### Directions for this task
Retype the stretch of items from the line containing "What do you see at coordinates (75, 462)" through the line containing "pyautogui.click(x=838, y=336)" word for word.
== Record extracts ==
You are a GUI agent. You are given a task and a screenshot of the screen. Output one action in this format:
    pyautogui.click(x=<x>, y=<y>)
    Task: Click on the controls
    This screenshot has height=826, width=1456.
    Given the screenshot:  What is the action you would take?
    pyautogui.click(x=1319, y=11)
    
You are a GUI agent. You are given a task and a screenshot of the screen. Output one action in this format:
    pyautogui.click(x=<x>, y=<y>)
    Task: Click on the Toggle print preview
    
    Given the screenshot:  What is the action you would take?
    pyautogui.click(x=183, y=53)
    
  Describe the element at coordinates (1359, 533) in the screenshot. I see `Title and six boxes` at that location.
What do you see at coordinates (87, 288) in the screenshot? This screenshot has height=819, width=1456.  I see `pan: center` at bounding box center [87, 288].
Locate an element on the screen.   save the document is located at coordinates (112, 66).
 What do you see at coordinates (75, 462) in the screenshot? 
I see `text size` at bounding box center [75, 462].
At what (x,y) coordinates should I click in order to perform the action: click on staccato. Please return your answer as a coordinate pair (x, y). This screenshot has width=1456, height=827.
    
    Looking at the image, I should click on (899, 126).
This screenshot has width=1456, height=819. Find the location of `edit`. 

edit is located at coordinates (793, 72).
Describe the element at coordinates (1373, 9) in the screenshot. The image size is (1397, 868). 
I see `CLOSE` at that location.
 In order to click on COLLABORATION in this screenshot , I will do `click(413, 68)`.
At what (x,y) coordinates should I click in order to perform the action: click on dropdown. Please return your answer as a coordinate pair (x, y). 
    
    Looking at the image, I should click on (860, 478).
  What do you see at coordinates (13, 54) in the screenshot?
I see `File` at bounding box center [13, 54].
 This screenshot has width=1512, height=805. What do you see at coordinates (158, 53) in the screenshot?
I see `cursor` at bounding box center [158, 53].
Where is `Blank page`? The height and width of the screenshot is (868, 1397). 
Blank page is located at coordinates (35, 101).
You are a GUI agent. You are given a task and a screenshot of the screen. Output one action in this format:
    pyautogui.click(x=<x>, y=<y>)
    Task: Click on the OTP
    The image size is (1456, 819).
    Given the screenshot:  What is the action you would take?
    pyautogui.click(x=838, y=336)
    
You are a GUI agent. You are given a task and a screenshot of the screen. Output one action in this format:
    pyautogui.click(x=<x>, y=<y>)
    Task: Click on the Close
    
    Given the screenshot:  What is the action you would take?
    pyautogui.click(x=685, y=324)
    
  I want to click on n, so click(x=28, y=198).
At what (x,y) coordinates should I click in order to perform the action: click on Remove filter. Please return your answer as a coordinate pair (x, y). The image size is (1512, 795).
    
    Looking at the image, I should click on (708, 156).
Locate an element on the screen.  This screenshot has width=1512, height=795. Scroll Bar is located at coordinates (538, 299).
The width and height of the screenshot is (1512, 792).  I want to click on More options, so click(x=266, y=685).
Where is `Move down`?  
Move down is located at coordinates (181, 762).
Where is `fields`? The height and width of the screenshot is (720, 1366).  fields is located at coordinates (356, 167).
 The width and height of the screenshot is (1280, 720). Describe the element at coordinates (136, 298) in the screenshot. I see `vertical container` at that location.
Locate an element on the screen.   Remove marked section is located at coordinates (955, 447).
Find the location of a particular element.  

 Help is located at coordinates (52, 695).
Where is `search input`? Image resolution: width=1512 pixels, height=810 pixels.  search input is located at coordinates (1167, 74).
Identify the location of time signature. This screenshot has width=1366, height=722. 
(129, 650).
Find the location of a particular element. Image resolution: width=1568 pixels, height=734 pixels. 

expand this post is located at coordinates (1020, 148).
===
### Right answer
 What do you see at coordinates (75, 462) in the screenshot? 
I see `text size` at bounding box center [75, 462].
At what (x,y) coordinates should I click in order to perform the action: click on staccato. Please return your answer as a coordinate pair (x, y). This screenshot has width=1456, height=827.
    
    Looking at the image, I should click on (899, 126).
This screenshot has width=1456, height=819. Find the location of `edit`. 

edit is located at coordinates (793, 72).
Describe the element at coordinates (1373, 9) in the screenshot. The image size is (1397, 868). 
I see `CLOSE` at that location.
 In order to click on COLLABORATION in this screenshot , I will do `click(413, 68)`.
At what (x,y) coordinates should I click in order to perform the action: click on dropdown. Please return your answer as a coordinate pair (x, y). 
    
    Looking at the image, I should click on (860, 478).
  What do you see at coordinates (13, 54) in the screenshot?
I see `File` at bounding box center [13, 54].
 This screenshot has width=1512, height=805. What do you see at coordinates (158, 53) in the screenshot?
I see `cursor` at bounding box center [158, 53].
Where is `Blank page`? The height and width of the screenshot is (868, 1397). 
Blank page is located at coordinates (35, 101).
You are a GUI agent. You are given a task and a screenshot of the screen. Output one action in this format:
    pyautogui.click(x=<x>, y=<y>)
    Task: Click on the OTP
    The image size is (1456, 819).
    Given the screenshot:  What is the action you would take?
    pyautogui.click(x=838, y=336)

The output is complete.